Our fear brain is incredibly powerful and its sole purpose is to protect us.
But what do we do when what it starts to perceive as a threat isn’t really a threat or when it is starts to keep us from doing the things we need, want and deserve to do?
^^^^You see that picture? ^^^^
That’s me…holding a rose hair tarantula named Ursula at the Portland Insectarium last week in an effort to overcome my fear of spiders and show Everly what it looks like to validate and move through my fears.
What you can’t see is the terror running down my back like the shiver you feel when someone scrapes their nails on a blackboard.
Why am I so scared?
Because I have been conditioned to see spiders as terrifying.
I don’t know where that came from, as I have never had any bad run-ins with a spider. No bites that I know of, no attacks, no fights. But if I see one in my house — well, anywhere really — I lose all ability to focus on anything other than the trajectory that spider is moving in and how to kill them as quickly as possible.
I have to get rid of the threat — a threat I logically know isn’t actually a threat — to move on and reconnect with my present state of being.
Anyone see where I’m going with this?
Yep, exactly. The spider is a metaphor for our shame and negative core beliefs.
When our belief system is rooted in the fear that we are always a step away from losing connection — one of the things we need most of all to survive and thrive in this world — of course, we will find ourselves existing in a state of defense.
How many thoughts have our fear brains turned into certainties?
How often have they taken something uncomfortable and turned it into something detrimental? And how has that affected the way we show up in our daily lives?
We avoid setting boundaries because the idea that we could disappoint someone or that they may be angry at us has gone from slightly stressful to fears all-consuming.
We continue to put ourselves last in relationships even though we are burnt out and feel more alone than we would if we actually said something because the fear of rejection and judgment has gone from a 2 or 3 — mildly uncomfortable and fleeting — to a 9 or 10 — grossly overexaggerating the outcome based on the .00001% chance our fear brain has any real idea of how circumstances and consequences in these scenarios work.

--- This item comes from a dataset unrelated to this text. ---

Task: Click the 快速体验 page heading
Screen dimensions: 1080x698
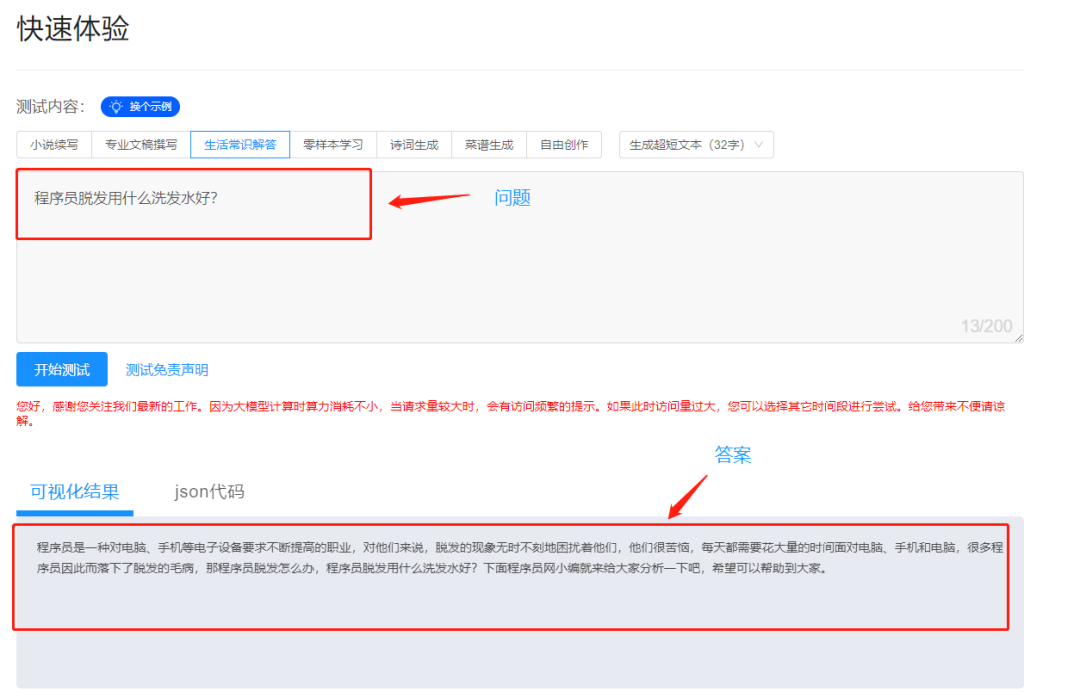Action: (73, 29)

We stay in unfulfilling relationships because the fear of being alone has expanded to become one of the worst fears imaginable.
We stay on the conveyor belt of conformity because we believe being miserable but a part of something is better than being ourselves and risking rejection.

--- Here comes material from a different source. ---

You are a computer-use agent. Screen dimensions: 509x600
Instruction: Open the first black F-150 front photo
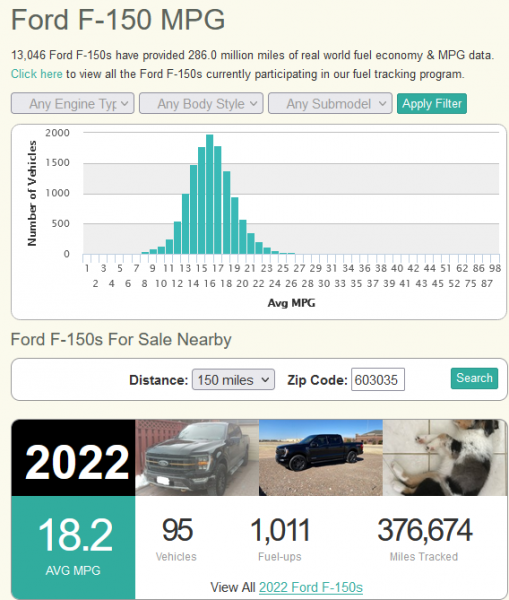point(197,458)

We don’t take risks because the possibility of failure has become certainty, so we resolve ourselves to the notion of being “fine”.
We talk ourselves out of reaching for something more because we believe, at our cores, we don’t deserve it and should just be happy with what we have and not rock the boat.

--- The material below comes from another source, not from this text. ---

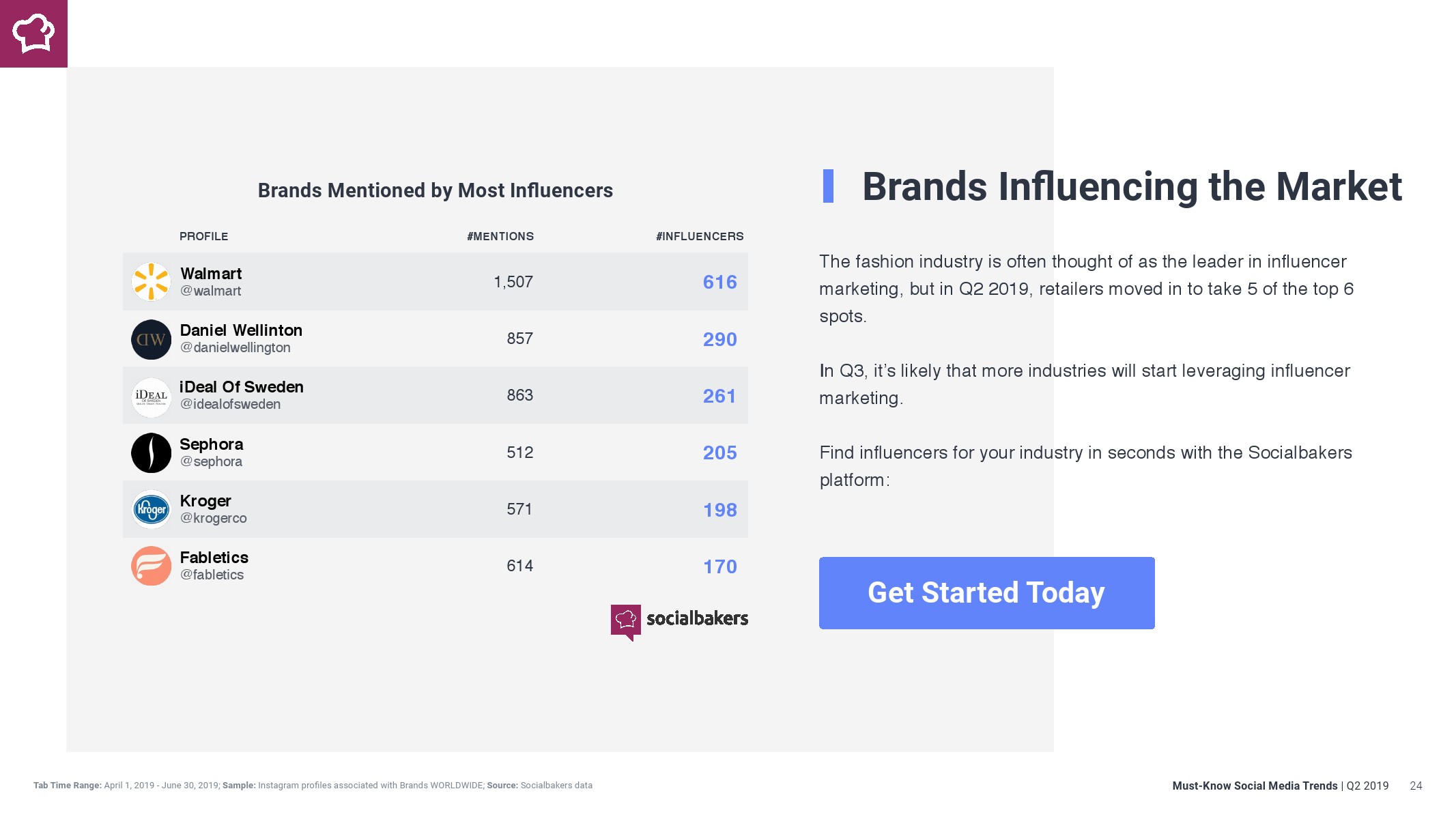Click the iDeal Of Sweden logo
This screenshot has height=819, width=1456.
pos(151,397)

We kill our dreams, wants and desires the same way I [used to] kill spiders.
The possibilities bring uncertainty and that uncertainty is too scary to hold space for, so we cut it off at the head.
But to what end?
That’s rhetorical since we all know the “end” is burnout, resentment, loneliness and a deeply compounded shame narrative that feels like a weight keeping you pressed to the floor and with no option but to stay the course.
What can you do about it?
Learn more about your fear. What are you actually afraid of? And how can you differentiate between possibility and certainty? We need to explore the root of our fears — what are we fearful of and WHY? What consequences have become tethered to you caring for yourself and what are they founded on?
Learn to differentiate your distress between short-term and long-term. Distress is experienced anytime we desire to feel, be or do something different from what we are currently doing. Not choosing you has put you in a constant state of low-grade, perpetual distress of choosing to live inauthentically to perpetuate the fears and beliefs of your shame. That distress may seem more manageable than the high-acuity, short-term distress that comes with doing the hard things we want and need to do for ourselves AND, over time, the compounding effects are exponentially worse. Learn more about the roots of distress, how to decipher “good pain” from “bad pain” and when we need to engage more deeply in the work and allow ourselves to walk through fear to let it go.
Develop your distress tolerance toolbox. As I mentioned, you aren’t going to get to a place where you won’t feel distressed when you start moving through your fears. It would not have been reasonable the first time I held a GIANT spider that I have no fear, no matter how hard I tried to logic my way through. That’s because fear is not logic-based. It’s survival-based. The only way to dismantle the impact of my anxiety is to learn to work through that fear and allow my brain to unwire and rewire itself. That means having tools so that when I DO feel stress, I can enact them and support myself in that state of distress to move through to the other side. Some of my favorites include:
You can also use the Subjective Units of Distress tool to dive deeper into understanding the range of anxiety and distress you feel, what it looks like and begin to explore what coping skills and supports help at different levels of anxiety. For example, something that may work for me when I am at a 3/10 may not work when I am at a 7/10 and knowing what helps in the moment and given my current state of pain is incredibly helpful.